* [Task list]
[a] In the Reuters article on consciousness after clinical death, where was the research presented to scientists?
[b] Extend the Reuters article on consciousness after clinical death with a few more paragraphs that pick up right after its final sentence.

Scientist: Mind Continues After Brain Dies
Reuters News
June 29 — A British scientist studying heart attack
patients says he is finding evidence that suggests consciousness may continue
after the brain has stopped functioning and a patient is clinically dead.
The research, presented to scientists last week at the California
Institute of Technology (Caltech), resurrects the debate over whether there
is life after death and whether there is such a thing as the human soul.
"The studies are very significant in that we have a group of people
with no brain function ... who have well-structured, lucid thought processes
with reasoning and memory formation at a time when their brains are shown
not to function," Sam Parnia, one of two doctors from Southampton General
Hospital in England who have been studying so-called near-death experiences
(NDEs), told Reuters in an interview.
"We need to do much larger-scale studies, but the possibility is certainly
there" to suggest that consciousness, or the soul, keeps thinking and reasoning
even if a person's heart has stopped, he is not breathing and his brain activity
is nil, Parnia said.
He said he and colleagues conducted an initial yearlong study, the results
of which appeared in the February issue of the journal Resuscitation. The
study was so promising the doctors formed a foundation to fund further research
and continue collecting data.

* [Given information]

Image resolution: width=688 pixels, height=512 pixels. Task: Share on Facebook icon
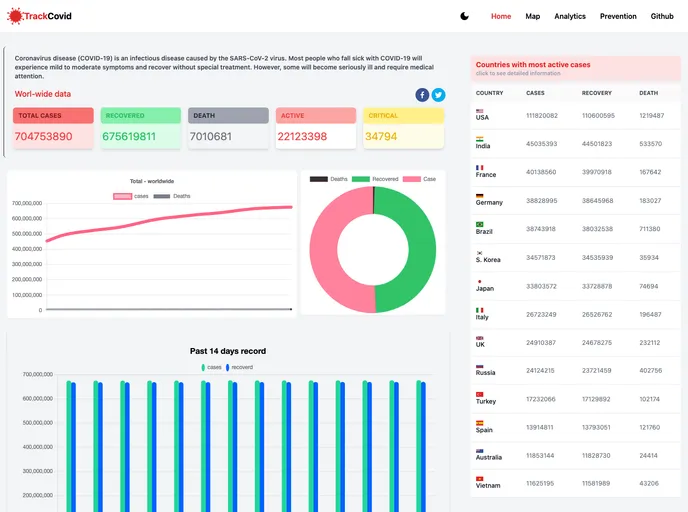pyautogui.click(x=422, y=95)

* [Responses per task]
[a] At the California Institute of Technology (Caltech).

[b]
During the initial study, Parnia said, 63 heart attack patients who were
deemed clinically dead but were later revived were interviewed within a week
of their experiences.
Of those, 56 said they had no recollection of the time they were unconscious
and seven reported having memories. Of those, four were labeled NDEs in that
they reported lucid memories of thinking, reasoning, moving about and communicating
with others after doctors determined their brains were not functioning.
Among other things, the patients reported remembering feelings of peace,
joy and harmony. For some, time sped up, senses heightened and they lost
awareness of their bodies. The patients also reported seeing a bright light,
entering another realm and communicating with dead relatives. One, who called
himself a lapsed Catholic and Pagan, reported a close encounter with a mystical
being.
Near-death experiences have been reported for centuries but in Parnia's study
none of the patients were found to have received low oxygen levels, which
some skeptics believe may contribute to the phenomenon.
Skeptics have also suggested that patients' memories occurred in the moments
they were leaving or returning to
consciousness. But Parnia said when a brain is traumatized by a seizure or
car wreck a patient generally does not remember moments just before or after
losing consciousness. Rather, there is usually a memory lapse of hours or
days.
"With cardiac arrest, the insult to the brain is so severe it stops the brain
completely. Therefore, I would expect profound memory loss before and after
the incident," he added.
Since the initial experiment, Parnia and his colleagues have found more than
3,500 people with lucid memories that apparently occurred at times they were
thought to be clinically dead. Many of the patients, he said, were reluctant
to share their experiences fearing they would be thought crazy.
The brain itself is made up of cells, like all the body's organs, and is
not really capable of producing the subjective phenomenon of thought that
people have, he said.
Parnia speculated that human consciousness may work independently of the
brain, using the gray matter as a mechanism to manifest the thoughts, just
as a television set translates waves in the air into picture and sound.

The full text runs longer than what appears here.